Work instruction >> Where the lines below hold images, skip those and copy every word exactly.
== Records to process
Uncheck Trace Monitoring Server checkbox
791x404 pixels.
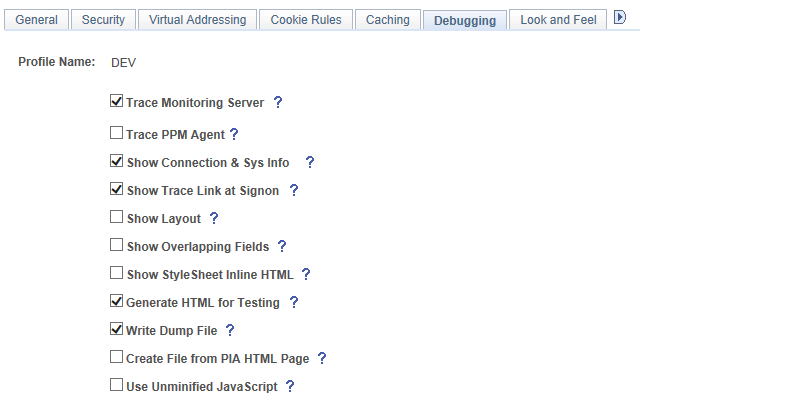[117, 102]
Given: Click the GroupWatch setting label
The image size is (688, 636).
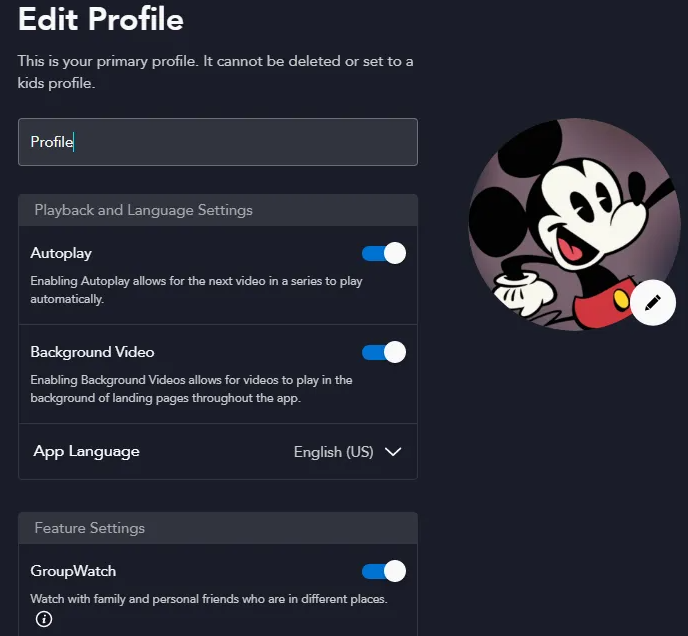Looking at the screenshot, I should tap(73, 571).
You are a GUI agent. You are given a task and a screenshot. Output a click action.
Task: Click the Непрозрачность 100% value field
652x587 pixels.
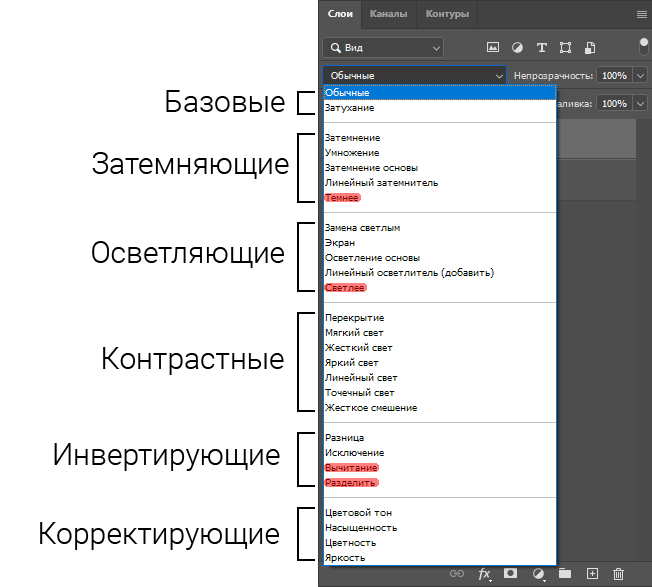click(614, 75)

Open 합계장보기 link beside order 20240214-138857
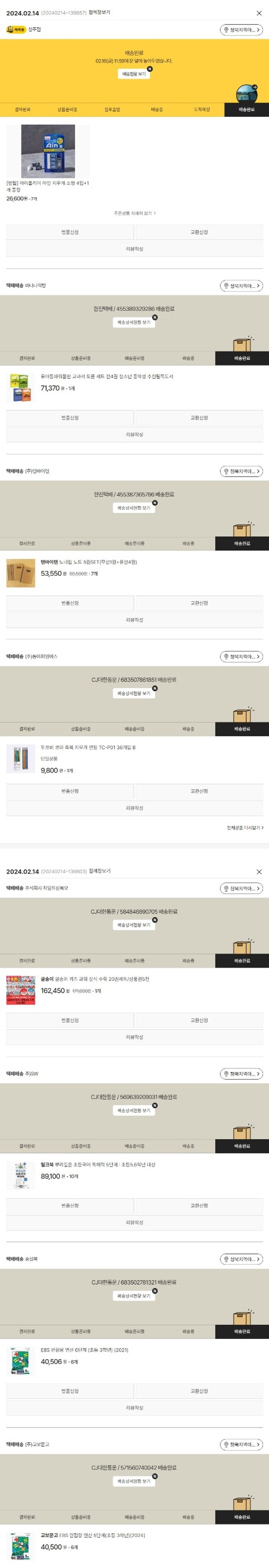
====
Solved exercise >>
Uncheck Trace Monitoring Server checkbox
791x404 pixels.
[117, 102]
Given: Click the GroupWatch setting label
The image size is (688, 636).
Looking at the screenshot, I should tap(73, 571).
You are a GUI agent. You are given a task and a screenshot. Output a click action.
Task: Click the Непрозрачность 100% value field
652x587 pixels.
click(614, 75)

Open 합계장보기 link beside order 20240214-138857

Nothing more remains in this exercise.